与面前龙族的不同之处在于,阿莱克西会更松散一些,容貌也稍逊一筹……等等,我为什么会想到阿莱克西少爷?
大概,因为俩人相似的银白发色?
想到此处,他心尖没来由地抖了抖,却不知道因何而起,只得先将诡异的联想置之脑后。
“大人找我究竟有何事?”
布洛迪回过神来,察觉问话中的一丝不耐。
“您与副司令大人常年征战在外,兴许有所不知……近些年,有一股势力渗入营内,尚不知晓真实目的。”他往四周瞥了几眼,压低声音,“对现如今的灰影是个潜在的危险!”
见塞伦没给予回应,布洛迪心里没底。不过表面作态维持得不错,续道。
“我尚未摸清楚他们到底来自何方,却也一直在暗中调查。最后发现,他们不是来自阵营内部的人,也不属于任何一方派系。
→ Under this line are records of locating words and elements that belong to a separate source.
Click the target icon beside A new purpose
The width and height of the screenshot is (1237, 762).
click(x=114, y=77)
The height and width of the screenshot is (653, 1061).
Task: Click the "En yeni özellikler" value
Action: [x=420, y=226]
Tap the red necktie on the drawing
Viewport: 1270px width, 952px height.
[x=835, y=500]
见谅,大人,我这儿只有一个确定的信息:那帮人潜藏在希莱斯大人手下。”
提及希莱斯时 ,龙族目光里便添了几分不善。
塞伦终于做出动作,像是要从斗篷底下掏出什么。
这举动吓得布洛迪身子一僵,他不怕对方朝他动手,唯恐那龙骑士之间该死的“心声”。
此行最大的困难,就是担心把希莱斯引来盘问。
倒不是现在的打算不可以被知道,自从今早一场大会过后,他脑袋里总时不时浮现出希莱斯审判时的眼神——许是知道关于自己的一些内情的。
他不敢直面接触,最好能避则避。
幸好,塞伦只是把双手放到火盆上方取暖。
“为什么不上报给副司令?”恰如布洛迪所想,塞伦淡淡地问。
“希望大人体谅卑职的难处。调查做得再怎样谨慎,也没法避免另一头的紧紧防备。如果直接上报,恐怕会打草惊蛇啊。”布洛迪苦笑道。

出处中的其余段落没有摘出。